_PROVIDED PASSAGE_.
○ ○ ○ ○ ○
Task distributions¶
CausalWorld comes with 8 task-distributions that range in difficulty from rather simple to extremely challenging. All tasks follow a common goal formulation: Build a given 3D goal shape (visualizes in opaque color) from a given set of building blocks.
By default each task-distribution that is passed to the CausalWorld environment generates a fixed characteristic goal shape of this distribution with fixed initial building block poses.
Each task-generator exposes a complete set of task-defining variables such that one can systematically change or randomize any aspect of interest during training and evaluation.
Each task-generator comes with a default structured observations but you can also use the image observations from 3 cameras mounted on the platform if you don’t want to bypass the vision component (including goal images).
Success within a given environment can be measured at any time step using the fractional volumetric overlap of the tool_blocks with the 3D goal shapes.
○ ○ ○ ○ ○
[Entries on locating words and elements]
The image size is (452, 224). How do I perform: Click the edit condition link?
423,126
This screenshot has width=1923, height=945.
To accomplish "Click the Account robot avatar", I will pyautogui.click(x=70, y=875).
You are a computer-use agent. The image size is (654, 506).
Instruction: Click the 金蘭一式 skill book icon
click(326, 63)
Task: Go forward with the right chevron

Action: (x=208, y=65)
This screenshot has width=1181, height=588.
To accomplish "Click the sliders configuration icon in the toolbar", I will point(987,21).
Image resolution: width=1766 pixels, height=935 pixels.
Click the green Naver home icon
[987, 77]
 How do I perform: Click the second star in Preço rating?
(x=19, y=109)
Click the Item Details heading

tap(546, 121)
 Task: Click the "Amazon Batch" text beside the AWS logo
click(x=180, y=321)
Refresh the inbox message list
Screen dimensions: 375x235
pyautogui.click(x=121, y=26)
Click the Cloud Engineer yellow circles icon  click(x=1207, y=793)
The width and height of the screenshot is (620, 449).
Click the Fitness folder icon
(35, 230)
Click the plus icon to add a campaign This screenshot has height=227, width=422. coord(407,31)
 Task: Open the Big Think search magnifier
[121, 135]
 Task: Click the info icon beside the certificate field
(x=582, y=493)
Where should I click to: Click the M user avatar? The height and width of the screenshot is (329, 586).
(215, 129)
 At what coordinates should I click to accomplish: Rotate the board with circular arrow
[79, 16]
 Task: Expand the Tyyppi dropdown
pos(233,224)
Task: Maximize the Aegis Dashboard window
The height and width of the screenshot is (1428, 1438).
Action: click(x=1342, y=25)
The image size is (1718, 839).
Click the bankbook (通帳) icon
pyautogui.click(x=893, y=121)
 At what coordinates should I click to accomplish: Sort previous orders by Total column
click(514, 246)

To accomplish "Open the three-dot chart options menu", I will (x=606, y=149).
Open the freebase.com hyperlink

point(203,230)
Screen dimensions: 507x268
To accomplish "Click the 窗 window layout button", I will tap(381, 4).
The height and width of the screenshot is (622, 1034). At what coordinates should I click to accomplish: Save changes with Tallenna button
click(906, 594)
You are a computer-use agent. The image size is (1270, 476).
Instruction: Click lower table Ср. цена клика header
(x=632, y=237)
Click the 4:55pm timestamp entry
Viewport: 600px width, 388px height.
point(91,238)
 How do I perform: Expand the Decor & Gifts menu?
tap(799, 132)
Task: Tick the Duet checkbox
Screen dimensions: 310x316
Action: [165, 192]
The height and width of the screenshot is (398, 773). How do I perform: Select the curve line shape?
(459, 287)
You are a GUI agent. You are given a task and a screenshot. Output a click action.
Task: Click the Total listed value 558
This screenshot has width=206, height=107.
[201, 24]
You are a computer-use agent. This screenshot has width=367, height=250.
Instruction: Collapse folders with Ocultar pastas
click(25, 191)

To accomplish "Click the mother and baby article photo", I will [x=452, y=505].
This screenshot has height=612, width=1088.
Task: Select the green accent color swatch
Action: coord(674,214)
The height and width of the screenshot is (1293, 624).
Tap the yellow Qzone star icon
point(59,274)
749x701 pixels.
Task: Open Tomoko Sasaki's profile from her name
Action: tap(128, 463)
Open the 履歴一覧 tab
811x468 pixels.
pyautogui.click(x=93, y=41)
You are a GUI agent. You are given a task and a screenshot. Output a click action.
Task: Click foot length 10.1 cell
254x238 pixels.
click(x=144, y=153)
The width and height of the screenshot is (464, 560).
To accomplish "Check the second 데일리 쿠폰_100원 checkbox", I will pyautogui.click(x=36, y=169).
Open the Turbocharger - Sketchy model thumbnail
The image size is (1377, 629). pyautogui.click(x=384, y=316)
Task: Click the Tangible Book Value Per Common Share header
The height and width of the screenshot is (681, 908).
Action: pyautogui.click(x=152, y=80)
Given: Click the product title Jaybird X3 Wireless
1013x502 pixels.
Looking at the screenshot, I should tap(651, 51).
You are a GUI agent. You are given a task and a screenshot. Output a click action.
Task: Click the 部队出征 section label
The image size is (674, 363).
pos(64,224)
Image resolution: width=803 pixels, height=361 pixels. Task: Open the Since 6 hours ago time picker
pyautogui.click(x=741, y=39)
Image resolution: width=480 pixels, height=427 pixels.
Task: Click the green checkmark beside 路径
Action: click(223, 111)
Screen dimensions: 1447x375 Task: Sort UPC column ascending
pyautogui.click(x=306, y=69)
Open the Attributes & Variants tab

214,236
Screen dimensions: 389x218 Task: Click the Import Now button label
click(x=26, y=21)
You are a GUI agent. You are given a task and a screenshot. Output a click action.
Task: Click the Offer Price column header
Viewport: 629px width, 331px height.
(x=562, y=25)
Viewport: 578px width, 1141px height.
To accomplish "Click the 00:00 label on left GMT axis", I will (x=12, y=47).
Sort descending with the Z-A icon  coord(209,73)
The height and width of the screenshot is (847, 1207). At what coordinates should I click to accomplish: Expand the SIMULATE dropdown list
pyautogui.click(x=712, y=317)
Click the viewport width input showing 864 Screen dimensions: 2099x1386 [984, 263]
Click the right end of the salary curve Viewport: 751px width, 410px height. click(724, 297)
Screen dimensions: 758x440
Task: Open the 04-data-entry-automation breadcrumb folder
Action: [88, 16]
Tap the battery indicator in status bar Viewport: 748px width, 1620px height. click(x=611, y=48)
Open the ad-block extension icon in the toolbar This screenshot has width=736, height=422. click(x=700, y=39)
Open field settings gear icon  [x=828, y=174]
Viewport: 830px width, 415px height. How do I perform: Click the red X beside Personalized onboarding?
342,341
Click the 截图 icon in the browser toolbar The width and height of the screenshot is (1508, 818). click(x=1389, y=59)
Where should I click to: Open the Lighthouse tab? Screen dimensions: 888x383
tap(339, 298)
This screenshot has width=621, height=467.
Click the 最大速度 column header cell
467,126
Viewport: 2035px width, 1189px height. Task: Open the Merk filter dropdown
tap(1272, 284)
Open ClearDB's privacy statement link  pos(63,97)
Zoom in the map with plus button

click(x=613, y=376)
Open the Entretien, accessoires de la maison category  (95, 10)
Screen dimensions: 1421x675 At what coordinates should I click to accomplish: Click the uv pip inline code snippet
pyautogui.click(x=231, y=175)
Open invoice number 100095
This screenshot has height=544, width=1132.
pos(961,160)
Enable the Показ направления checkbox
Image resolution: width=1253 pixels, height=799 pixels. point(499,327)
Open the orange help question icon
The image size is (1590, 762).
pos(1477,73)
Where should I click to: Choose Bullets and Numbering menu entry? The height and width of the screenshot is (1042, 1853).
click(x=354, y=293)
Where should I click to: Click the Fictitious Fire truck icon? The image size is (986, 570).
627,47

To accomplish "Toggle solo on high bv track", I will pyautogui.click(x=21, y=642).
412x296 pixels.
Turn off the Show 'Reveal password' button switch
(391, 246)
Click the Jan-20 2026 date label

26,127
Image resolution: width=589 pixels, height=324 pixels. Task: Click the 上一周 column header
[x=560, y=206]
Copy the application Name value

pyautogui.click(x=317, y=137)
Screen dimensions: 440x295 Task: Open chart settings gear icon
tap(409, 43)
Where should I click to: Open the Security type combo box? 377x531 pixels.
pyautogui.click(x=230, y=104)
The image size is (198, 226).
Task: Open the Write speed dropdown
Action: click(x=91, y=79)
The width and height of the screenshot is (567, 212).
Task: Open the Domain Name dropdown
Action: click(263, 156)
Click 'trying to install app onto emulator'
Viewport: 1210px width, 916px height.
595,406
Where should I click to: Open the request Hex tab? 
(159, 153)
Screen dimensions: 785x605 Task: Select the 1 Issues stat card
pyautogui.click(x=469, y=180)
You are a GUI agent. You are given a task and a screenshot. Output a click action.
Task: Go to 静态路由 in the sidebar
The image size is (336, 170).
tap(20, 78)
○ ○ ○ ○ ○
_STATED TASK_. Write the next part of the passage on CausalWorld task distributions, following on from its final sentence.

_EXERCISE RESPONSE_.
Task-generator |
Description |
|---|---|
Pushing |
The goal is to move or push a single cuboid towards a goal pose, which is positioned on the arena floor. |
Picking |
The goal is to pick up a single cuboid and hold it in a certain goal pose in the air above the initial pose. |
Pick and Place |
The goal is to pick up a single cuboid and place it behind a fixed barrier in a given goal pose on the arena floor. |
Stacking2 |
The goal is to stack two cuboids above each other given a goal pose. |
Towers |
The goal is to build tower-shaped structures from a set of smaller cuboids under a give goal pose |
Stacked Blocks |
The goal is to build wall-like goal shapes from a set of smaller cuboids under a give goal pose. The additional difficulty is that the goal poses’ stability might be very sensitive to small inaccuracies in the structure |
Creative Stacked Blocks |
The goal is to fill provided goal shapes from a set of smaller cuboids The additional difficulty is that the goal shape is partial which forces the agent to use some sort of imagination to solve the task. |
General |
The goal is to restore a stable constellation of cuboids in the arena. |
Reaching |
The goal is to reach three different positions in space. Note: This task does not fit into the target shape formulation from all the tasks above but is intended as a starter environment for testing your agent. |
Observation spaces¶
There are two default modes of observation spaces: ‘pixel’ and ‘structured’
pixel: Three cameras are mounted around the trifinger robot pointing on the floor. In this mode the observations after each time step are the three raw rgb images from these cameras showing the actual tool_blocks and fingers.
The goal shape is depicted in three additional rgb images in which the robot fingers are removed from the scene.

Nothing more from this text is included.